A verbatim copy of each record is required.

+---+

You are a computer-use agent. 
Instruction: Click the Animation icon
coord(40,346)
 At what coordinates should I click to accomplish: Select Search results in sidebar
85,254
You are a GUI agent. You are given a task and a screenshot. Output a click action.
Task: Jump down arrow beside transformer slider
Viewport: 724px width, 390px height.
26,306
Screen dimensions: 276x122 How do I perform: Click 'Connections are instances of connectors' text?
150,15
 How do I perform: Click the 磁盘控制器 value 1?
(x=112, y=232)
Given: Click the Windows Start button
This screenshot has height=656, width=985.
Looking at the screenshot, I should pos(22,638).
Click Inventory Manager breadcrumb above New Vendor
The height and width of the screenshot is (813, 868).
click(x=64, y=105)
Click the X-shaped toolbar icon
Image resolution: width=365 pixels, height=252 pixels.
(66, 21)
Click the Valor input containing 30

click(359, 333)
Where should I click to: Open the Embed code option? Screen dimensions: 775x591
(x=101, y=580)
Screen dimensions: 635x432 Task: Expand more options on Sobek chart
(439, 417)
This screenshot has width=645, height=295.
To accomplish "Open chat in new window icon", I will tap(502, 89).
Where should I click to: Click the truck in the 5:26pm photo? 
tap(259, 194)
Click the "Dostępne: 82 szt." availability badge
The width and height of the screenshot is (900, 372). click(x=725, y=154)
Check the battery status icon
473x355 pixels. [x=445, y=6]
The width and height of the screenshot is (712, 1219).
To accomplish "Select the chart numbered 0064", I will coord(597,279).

+---+

#### Task solution
You are a computer-use agent. 
Instruction: Click the Animation icon
coord(40,346)
 At what coordinates should I click to accomplish: Select Search results in sidebar
85,254
You are a GUI agent. You are given a task and a screenshot. Output a click action.
Task: Jump down arrow beside transformer slider
Viewport: 724px width, 390px height.
26,306
Screen dimensions: 276x122 How do I perform: Click 'Connections are instances of connectors' text?
150,15
 How do I perform: Click the 磁盘控制器 value 1?
(x=112, y=232)
Given: Click the Windows Start button
This screenshot has height=656, width=985.
Looking at the screenshot, I should pos(22,638).
Click Inventory Manager breadcrumb above New Vendor
The height and width of the screenshot is (813, 868).
click(x=64, y=105)
Click the X-shaped toolbar icon
Image resolution: width=365 pixels, height=252 pixels.
(66, 21)
Click the Valor input containing 30

click(359, 333)
Where should I click to: Open the Embed code option? Screen dimensions: 775x591
(x=101, y=580)
Screen dimensions: 635x432 Task: Expand more options on Sobek chart
(439, 417)
This screenshot has width=645, height=295.
To accomplish "Open chat in new window icon", I will tap(502, 89).
Where should I click to: Click the truck in the 5:26pm photo? 
tap(259, 194)
Click the "Dostępne: 82 szt." availability badge
The width and height of the screenshot is (900, 372). click(x=725, y=154)
Check the battery status icon
473x355 pixels. [x=445, y=6]
The width and height of the screenshot is (712, 1219).
To accomplish "Select the chart numbered 0064", I will coord(597,279).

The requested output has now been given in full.